Africa’s influence on soccer in the United States
For most of the twentieth century, soccer in the United States was an afterthought; enthusiastically played in youth leagues and immigrant communities, but perpetually overshadowed by American football, baseball and basketball.
That story has changed. Today, the United States stands on the verge of co-hosting the biggest sporting event on the planet, and at the heart of its soccer revolution is a thread that runs quietly but powerfully through the sport’s American history: Africa.
Soccer’s professional history in America is a story of false starts. The North American Soccer League briefly captured the public imagination in the 1970s before collapsing in 1984. The real turning point came in 1994, when the United States hosted the FIFA World Cup; a commercial triumph that introduced millions of Americans to the sport at the highest level.
Major League Soccer (MLS) was born two years later, and the growth since has been extraordinary. From ten founding clubs, Major League Soccer has expanded to 30 teams, with purpose-built stadiums, lucrative television deals and a quality of play that now attracts world-class talent from across the globe. Among that global talent, Africans have played a role that is as significant as it is often underappreciated.
African players began arriving in MLS in meaningful numbers in the late 1990s and early 2000s. One of the earliest symbols of that connection was Freddy Adu. He was born in Ghana and raised in America. At 14 Fred Adu became the youngest player ever to sign a professional contract in American sport when he joined DC United in 2004. As MLS matured, African representation grew steadily.
Players from Senegal, Cameroon, Nigeria, Ghana and the Ivory Coast brought with them a style of play that combined technical skill with physical intensity, raising the bar for everyone around them and prompting coaches to actively recruit across the continent.
The impact went beyond the pitch. In cities with significant African diaspora populations, Washington DC, Minneapolis, Columbus, Atlanta, African players created genuine emotional connections between clubs and communities that had previously had little reason to follow professional soccer. The game became, in small but meaningful ways, a bridge.
The African presence in MLS today is deeper and more prominent than at any point in the league’s history. Dénis Bouanga of Los Angeles FC, a Gabonese forward with explosive pace and clinical finishing, has established himself as one of the most exciting players in the league, a reminder that MLS is no longer a stepping stone for African talent but increasingly a destination.

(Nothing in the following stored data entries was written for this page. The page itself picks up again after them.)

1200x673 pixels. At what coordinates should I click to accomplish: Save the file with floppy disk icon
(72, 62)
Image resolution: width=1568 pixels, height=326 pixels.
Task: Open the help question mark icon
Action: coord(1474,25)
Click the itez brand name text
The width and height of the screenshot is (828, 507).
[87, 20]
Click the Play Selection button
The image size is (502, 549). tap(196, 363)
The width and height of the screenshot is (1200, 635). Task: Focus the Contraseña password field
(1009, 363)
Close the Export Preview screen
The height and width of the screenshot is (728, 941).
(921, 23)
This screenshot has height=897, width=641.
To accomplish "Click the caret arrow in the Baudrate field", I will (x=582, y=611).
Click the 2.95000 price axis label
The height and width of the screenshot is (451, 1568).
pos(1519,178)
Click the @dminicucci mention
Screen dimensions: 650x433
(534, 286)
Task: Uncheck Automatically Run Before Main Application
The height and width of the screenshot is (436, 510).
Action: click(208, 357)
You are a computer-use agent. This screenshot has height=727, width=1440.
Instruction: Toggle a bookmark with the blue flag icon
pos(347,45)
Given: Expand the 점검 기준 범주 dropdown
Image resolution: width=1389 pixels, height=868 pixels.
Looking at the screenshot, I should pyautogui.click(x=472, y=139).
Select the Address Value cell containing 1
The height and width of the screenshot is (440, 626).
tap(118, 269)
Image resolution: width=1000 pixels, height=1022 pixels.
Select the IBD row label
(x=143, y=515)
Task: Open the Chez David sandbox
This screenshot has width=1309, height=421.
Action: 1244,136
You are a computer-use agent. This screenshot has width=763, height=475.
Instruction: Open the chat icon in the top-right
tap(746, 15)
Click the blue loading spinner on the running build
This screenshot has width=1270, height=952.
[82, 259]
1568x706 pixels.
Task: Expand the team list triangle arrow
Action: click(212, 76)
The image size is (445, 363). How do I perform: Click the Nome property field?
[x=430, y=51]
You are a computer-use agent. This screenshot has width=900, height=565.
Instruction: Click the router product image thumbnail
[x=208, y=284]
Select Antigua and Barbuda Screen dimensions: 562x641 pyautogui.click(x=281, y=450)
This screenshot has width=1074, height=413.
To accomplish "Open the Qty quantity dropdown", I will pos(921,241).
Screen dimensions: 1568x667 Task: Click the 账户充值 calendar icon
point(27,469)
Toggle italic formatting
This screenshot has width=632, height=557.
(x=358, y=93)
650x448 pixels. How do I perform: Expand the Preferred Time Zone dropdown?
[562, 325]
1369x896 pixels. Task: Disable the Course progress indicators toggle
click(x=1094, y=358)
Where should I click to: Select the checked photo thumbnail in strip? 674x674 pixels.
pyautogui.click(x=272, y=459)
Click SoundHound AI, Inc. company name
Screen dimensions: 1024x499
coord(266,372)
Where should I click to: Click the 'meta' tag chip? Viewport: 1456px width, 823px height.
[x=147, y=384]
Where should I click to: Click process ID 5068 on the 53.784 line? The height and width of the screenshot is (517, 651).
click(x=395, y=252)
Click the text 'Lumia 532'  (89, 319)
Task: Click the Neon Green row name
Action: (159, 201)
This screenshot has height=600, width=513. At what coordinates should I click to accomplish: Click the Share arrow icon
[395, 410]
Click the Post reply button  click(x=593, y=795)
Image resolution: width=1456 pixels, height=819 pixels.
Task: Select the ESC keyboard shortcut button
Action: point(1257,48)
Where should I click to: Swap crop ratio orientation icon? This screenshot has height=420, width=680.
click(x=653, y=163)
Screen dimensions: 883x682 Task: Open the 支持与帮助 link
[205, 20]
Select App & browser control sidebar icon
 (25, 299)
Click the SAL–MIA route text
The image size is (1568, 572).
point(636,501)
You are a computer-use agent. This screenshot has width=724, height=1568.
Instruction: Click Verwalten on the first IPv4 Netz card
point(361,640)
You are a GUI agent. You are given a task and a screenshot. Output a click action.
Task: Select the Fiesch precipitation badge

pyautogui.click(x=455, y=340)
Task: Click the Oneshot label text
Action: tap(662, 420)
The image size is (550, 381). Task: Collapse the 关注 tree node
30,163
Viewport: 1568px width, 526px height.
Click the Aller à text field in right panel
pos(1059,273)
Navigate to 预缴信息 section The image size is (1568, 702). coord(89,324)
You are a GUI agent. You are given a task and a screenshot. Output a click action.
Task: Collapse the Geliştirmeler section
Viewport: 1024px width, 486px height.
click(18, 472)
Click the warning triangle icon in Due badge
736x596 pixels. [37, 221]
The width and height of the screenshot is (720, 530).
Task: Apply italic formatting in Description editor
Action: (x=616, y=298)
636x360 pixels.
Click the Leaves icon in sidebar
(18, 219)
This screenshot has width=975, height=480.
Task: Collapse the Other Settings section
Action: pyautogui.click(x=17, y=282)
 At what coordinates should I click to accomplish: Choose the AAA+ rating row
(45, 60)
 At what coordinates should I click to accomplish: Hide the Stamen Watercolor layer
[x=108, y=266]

Senegalese players have become a particular feature of the league’s landscape, while players from Cameroon, Nigeria, Ivory Coast and Mali continue to feature across rosters from coast to coast.
The story of African footballers in America is not exclusively a men’s story. In National Women’s Soccer League (NWSL), widely regarded as the world’s strongest women’s club competition, African players are increasingly making their presence felt.
Nigeria’s Super Falcons have seen players pursue club careers in the United States, while South Africa’s Thembi Kgatlana represents a generation of African women for whom the NWSL is both a professional destination and a global platform. As investment in the league grows, African women’s talent is only likely to become a more prominent feature of American women’s football.
The 2026 FIFA World Cup, co-hosted by the United States, Canada and Mexico will be the largest in the tournament’s history, expanded to 48 nations across 16 cities. Africa has been allocated nine spots in the expanded field, and nations like Morocco, Senegal, Nigeria, Egypt and Cameroon will arrive with genuine ambitions.
Morocco’s historic run to the semi-finals in Qatar in 2022 raised the bar and the expectations of an entire continent. For African players based in MLS and the NWSL, the tournament represents a powerful moment of convergence; the league they play in, the country they call home professionally, and the continent that shaped them all meeting on the same stage.
Some will represent their African nations in front of the American fans who have watched them all season. Others will face the deeply personal question of which flag to carry when the stakes are highest.
Either way, when the World Cup kicks off on American soil in the summer of 2026, Africa’s contribution to the story of soccer in this country will be part of the reason the game matters at all.